With: Sheri Avraham, Johan Frederik Hartle, Anna Spanlang and Chin Tsao
Host: Anke Schad-Spindler
The discussion will be held in English.
The admission is free of charge.
What does it take to be a young artist today? Against the background of austerity, decreasing public support, increasing privatisation, and decreasing political or unionist representation, to be a young artist today (with young we don’t refer to any age but to the beginning of a career path), is, more often than not, to be in a state of precariousness, to live with an insecure present and an unforeseeable future due to unstable and exploitative labour relations.
And indeed, to be a young artist today implies a double alienation. In the absence of familial support, it means first of all to pursue a bread job, often low-waged, often not connected to the art world, trying to keep it as less time-consuming as possible in order to have time to work artistically. At the same time it means to look for all kinds of “opportunities” in the art world, be they participations to exhibitions, to discussions, applications to open calls, to prizes, to scholarships and other funding possibilities, disregarding the working conditions they impose such as fluid working hours, high levels of mobility, hyper-communication and flexibility, bad wages (or non-wages) and lack of social benefits.
When Judith Butler talks about precarity as a material or immaterial insecurity and an increased exposure to violence, disease and death, she invokes a gender queer and racialized perspective to underscores intersectional discrimination. The experiences of precarity, in the cultural field like everywhere else, are of course differential according to the race, the class, the gender, and the sexual orientation of the people concerned – the intersectional discrimination interacts with specific labour characteristics of the art system.

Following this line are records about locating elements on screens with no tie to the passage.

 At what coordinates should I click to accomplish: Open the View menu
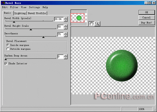pyautogui.click(x=24, y=7)
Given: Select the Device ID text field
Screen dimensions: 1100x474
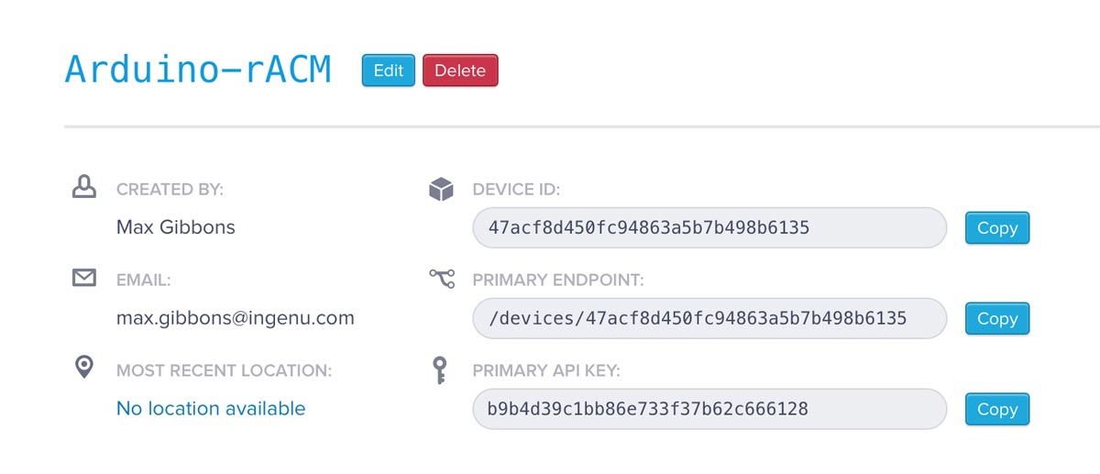Looking at the screenshot, I should click(710, 227).
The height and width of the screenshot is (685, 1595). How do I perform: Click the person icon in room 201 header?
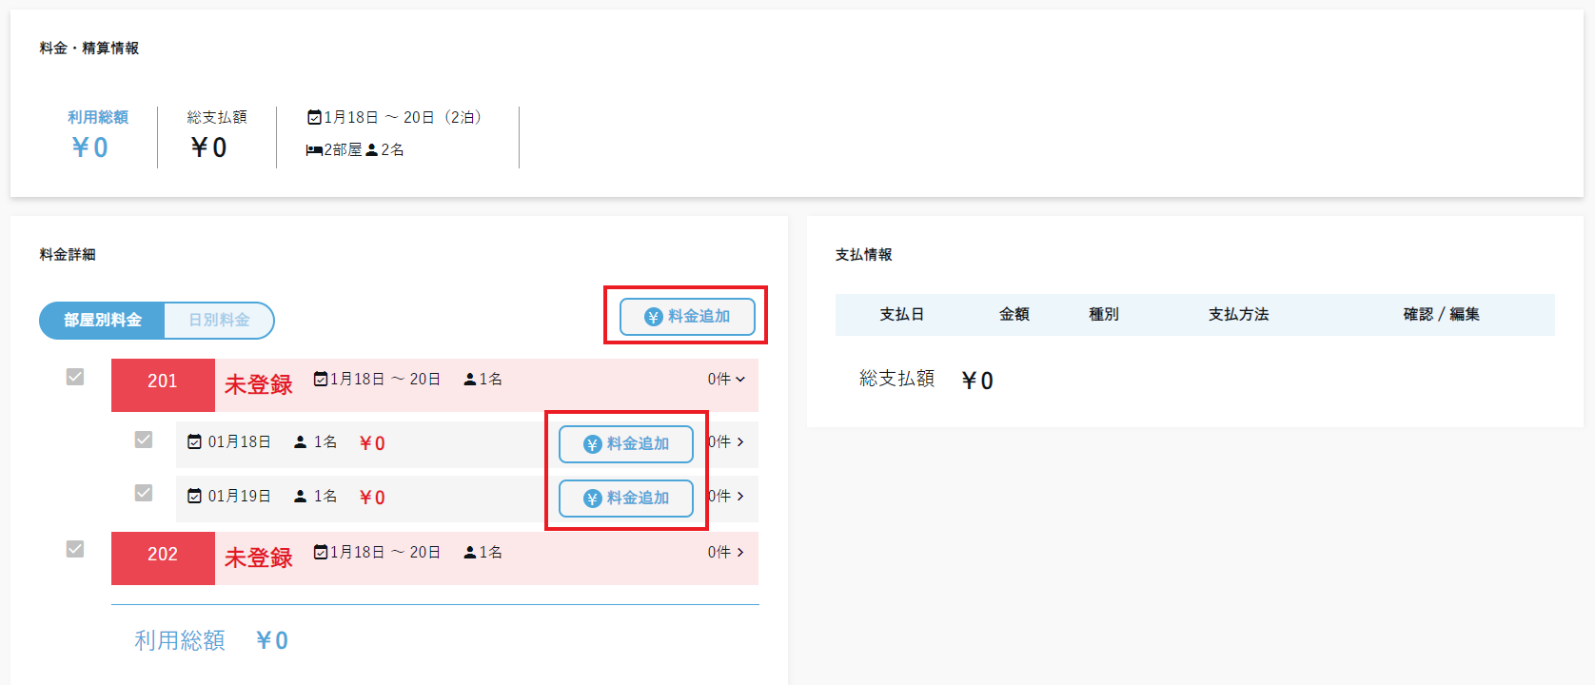click(470, 380)
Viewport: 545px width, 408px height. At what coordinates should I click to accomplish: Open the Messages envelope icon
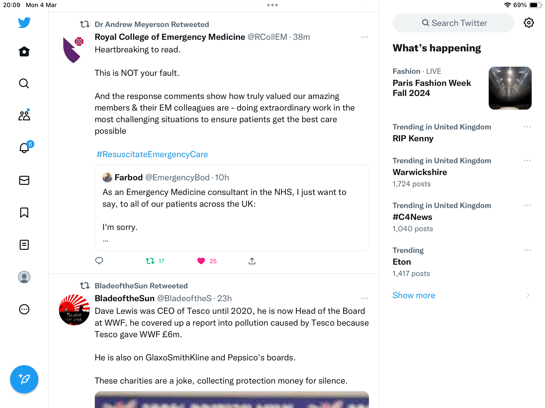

The panel discussion will be structured in three moments: First, artists Anna Spanlang and Chin Tsao, both holders of the Kunsthalle Wien Prize 2021 will speak about their own experiences, focusing on the financial struggles and/or discriminations they had to face, as well as on the strategies they found to cope with and improve a precarious living situation.
Afterwards, scholar and researcher Anke Schad-Spindler will contextualize these reports with statistical data and analyze the financial situation young artists’ face in Austria and Europe over the last ten years, especially during the Covid-19 pandemic. Sheri Avraham, artist and member of the board of IG Bildende Kunst Wien, and Johan Frederik Hartle, Rector of the Academy of Fine Arts Vienna, will then provide a picture of the existing public support structures (on the level of state and city cultural policy as well as on academic level) before discussing what should be implemented to improve the financial and social situation of all young artists without discrimination and on a long run: from the realization of strict fair pay policies up to the implementation of structural support, as well as the political reassertion of the role of artistic production towards cultural value within society at large.
The panel should provide a horizon where young artists would be freed from the terrible decision they are facing: either to push on despite this precarity and “invest“ in themselves through contiuous self-exploitation. Or leave it alone completely.